The Bill provides for both a suspicion-led power, amending section 1 of the Police and Criminal Evidence Act 1984, and a suspicion-less power. Suspicion-led stop and search is where a police officer suspects that a person is carrying an object that they intend to use in connection with a protest-related offence. When the suspicion-less stop and search power has been authorised, it will allow a constable to conduct a stop and search without the need for suspicion.
The suspicion-less stop and search power uses a similar framework to that found within section 60 of the Criminal Justice and Public Order Act 1994 to ensure consistency in terms of police powers and safeguards.
I understand people’s concerns regarding stop and search. There has to be a balance between deploying tactics to help fight crime and ensuring no one feels unduly threatened. However, I want to be clear, no one should be targeted because of their race.

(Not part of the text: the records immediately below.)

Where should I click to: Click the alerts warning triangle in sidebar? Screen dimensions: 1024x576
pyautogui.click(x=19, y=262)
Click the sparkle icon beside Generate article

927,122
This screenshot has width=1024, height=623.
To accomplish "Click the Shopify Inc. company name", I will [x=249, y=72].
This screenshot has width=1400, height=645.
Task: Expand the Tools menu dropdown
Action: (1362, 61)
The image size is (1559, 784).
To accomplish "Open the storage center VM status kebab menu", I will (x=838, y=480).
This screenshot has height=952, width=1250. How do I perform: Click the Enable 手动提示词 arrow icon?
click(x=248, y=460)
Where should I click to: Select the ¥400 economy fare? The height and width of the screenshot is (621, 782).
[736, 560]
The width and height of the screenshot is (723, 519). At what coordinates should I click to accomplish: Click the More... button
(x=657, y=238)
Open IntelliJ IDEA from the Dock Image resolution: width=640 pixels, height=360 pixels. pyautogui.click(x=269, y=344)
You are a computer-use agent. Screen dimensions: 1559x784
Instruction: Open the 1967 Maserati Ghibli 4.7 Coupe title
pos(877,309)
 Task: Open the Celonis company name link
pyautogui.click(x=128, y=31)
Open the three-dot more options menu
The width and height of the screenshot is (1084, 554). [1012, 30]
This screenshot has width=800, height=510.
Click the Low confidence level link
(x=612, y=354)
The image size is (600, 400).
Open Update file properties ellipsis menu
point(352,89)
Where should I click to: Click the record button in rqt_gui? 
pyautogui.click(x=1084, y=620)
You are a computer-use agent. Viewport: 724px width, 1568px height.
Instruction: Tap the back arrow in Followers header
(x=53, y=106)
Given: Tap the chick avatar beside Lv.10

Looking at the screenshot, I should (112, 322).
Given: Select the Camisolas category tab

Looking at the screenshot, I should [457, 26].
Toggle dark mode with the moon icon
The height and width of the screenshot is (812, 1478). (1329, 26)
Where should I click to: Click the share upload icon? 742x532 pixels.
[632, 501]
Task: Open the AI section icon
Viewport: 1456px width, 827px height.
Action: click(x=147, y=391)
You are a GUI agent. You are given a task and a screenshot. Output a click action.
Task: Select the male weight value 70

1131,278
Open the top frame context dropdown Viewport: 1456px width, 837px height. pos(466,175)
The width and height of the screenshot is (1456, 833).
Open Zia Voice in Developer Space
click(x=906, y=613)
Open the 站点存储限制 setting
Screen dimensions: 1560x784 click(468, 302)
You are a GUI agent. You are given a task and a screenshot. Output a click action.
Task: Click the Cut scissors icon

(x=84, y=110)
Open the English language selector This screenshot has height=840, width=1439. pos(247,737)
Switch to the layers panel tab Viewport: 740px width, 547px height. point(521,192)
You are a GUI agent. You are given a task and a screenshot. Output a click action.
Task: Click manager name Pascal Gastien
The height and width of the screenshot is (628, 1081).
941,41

A number of improvements to stop and search data collection in the last year have also allowed for more in-depth insight and analysis. For the first time, in the year ending March 2021, the Home Office collected record-level information on stop and search, meaning a single stop and search can be followed through to the outcome, with much richer data about who was stopped and searched (for example, age, gender and ethnicity information for each record). This is part of an ongoing programme of work to improve the clarity and context of stop and search data and to better understand the disparities in stop and search rates.
I am confident these new changes to public order law will put a stop to the relentless reoffending and significant disruption caused by a selfish minority of protesters which impinge on the rights of the British public to go about their daily lives in peace.